Submit to a life that is ruled by hiding and by lies.
Every breath I make. Every step I take is inundated with tension. Tension is the whoremaster that keeps me on track. The track is deeply rutted in worldly affairs. Doing the right thing is the only voice in my head. Throughout any given day, the voice holds me hostage and I, the puppet, respond, react.
Concrete examples will help to illustrate:
This morning I wrote an email stating that I did not want to write, that I felt too vulnerable to share with anyone who happens to read my webpage that I am in a dreadful, stuck place in my inner process right now. This evening I force myself to write because I don't want to be the only one who has not written an updated personal statement. It is not an inner desire that motivates me, but an external one.
Also today, I challenged myself to do my homework consistently, every 5 minutes for a half hour period. I did it twice.
Today I had the opportunity to have 3 hours at home while my children were in school. I wanted this very much - both to take care of some business and to spend time writing. Instead, I decided that it was more important to 'rescue' my 5 year old son from a somewhat uncomfortable ride home and added an extra hour and a half driving to my day and no time at home alone.
I played tickle wrestle with my son, all the while thinking that I should be cooking dinner, cleaning up, making phone calls, etc.
I could go on, but it is time to share my most recent dreams:
Teepee structures being erected. One is enormous and has huge branches protruding from it at unweildy angles. The man and woman erect it anyway. I am beside this structure and it collapses. I freeze - can't move. After a delay I run and scream but noone gets hurt. The dream shifts and I am in a church/cathedral, looking for something.
The teepee structures represent the unwieldy ideas and thought processes that are described above. Thank God they are collapseing, but I react to the collapse by being paralyzed, tense.
My second dream:
I enter a room with red carpets and high ceilings. There is a man in the room whom I think is tired. I enter another room and there is a group of children playing music. A baby, a baby that is, goes up to the drum and starts jamming - awesome rhythms!
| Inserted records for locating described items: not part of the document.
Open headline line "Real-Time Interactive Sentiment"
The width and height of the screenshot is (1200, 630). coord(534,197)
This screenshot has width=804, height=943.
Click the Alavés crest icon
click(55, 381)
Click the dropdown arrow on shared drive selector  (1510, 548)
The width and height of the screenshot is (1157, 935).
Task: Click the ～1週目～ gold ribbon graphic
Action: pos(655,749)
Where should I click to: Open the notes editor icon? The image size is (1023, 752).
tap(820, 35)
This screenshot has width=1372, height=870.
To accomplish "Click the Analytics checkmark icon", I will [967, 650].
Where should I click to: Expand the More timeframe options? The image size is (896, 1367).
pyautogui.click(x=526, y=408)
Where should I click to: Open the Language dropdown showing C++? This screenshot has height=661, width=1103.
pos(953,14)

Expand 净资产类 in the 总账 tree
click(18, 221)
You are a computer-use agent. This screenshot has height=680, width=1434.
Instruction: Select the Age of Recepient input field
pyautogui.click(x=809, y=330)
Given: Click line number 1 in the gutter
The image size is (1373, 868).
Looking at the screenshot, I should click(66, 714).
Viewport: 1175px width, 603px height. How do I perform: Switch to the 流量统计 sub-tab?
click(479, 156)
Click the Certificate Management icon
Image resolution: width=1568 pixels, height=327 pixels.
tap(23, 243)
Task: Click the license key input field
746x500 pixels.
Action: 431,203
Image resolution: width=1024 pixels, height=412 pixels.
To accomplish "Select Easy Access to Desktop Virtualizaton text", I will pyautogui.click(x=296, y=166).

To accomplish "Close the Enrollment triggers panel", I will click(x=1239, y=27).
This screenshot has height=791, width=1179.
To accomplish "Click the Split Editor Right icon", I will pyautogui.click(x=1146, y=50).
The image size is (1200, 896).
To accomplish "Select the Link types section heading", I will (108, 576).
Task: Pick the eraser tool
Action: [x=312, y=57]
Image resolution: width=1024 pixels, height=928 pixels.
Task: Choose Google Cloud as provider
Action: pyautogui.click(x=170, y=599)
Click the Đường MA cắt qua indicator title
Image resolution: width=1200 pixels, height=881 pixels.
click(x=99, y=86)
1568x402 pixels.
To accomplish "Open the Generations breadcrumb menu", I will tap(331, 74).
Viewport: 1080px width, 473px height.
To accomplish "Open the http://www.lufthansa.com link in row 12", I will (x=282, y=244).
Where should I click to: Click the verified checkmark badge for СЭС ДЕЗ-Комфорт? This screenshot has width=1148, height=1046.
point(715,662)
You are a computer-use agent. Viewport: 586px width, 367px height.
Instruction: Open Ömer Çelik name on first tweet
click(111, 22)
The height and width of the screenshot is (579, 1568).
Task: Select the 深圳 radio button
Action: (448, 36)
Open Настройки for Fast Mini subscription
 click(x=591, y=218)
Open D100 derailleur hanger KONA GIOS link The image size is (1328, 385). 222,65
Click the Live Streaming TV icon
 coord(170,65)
Why do I think the man is tired? Because it is an ingraided, automatic reflex to project onto people that they are needy so that I can take care of them. I am a pervasive caretaker. This allows me to keep the focus on others, which is just where my pathology wants it to be. The drumming baby is my primal, healthy self, ready to absolutely boogie!
My homework from these two dreams is to "Acknowledge when I am in 'teepee world' or caretaking. Then go to the church and be aware of the drumming boy" and to do this every half hour.
The first part of the homework is easy. I am always in 'teepee world' or caretaking. Every time I do my homework it is obvious to me that I have drifted off into some abstract ideas, worried about what someone is going to think of me, what the 'right thing' is, etc..
Although the second part of the homework is the juicy part, I have a much harder time doing it. It is easier to stay in the horid muck than it is to move out of it.
This is why I did not want to write this, because this is where I am right now. Still stuck. Still tense.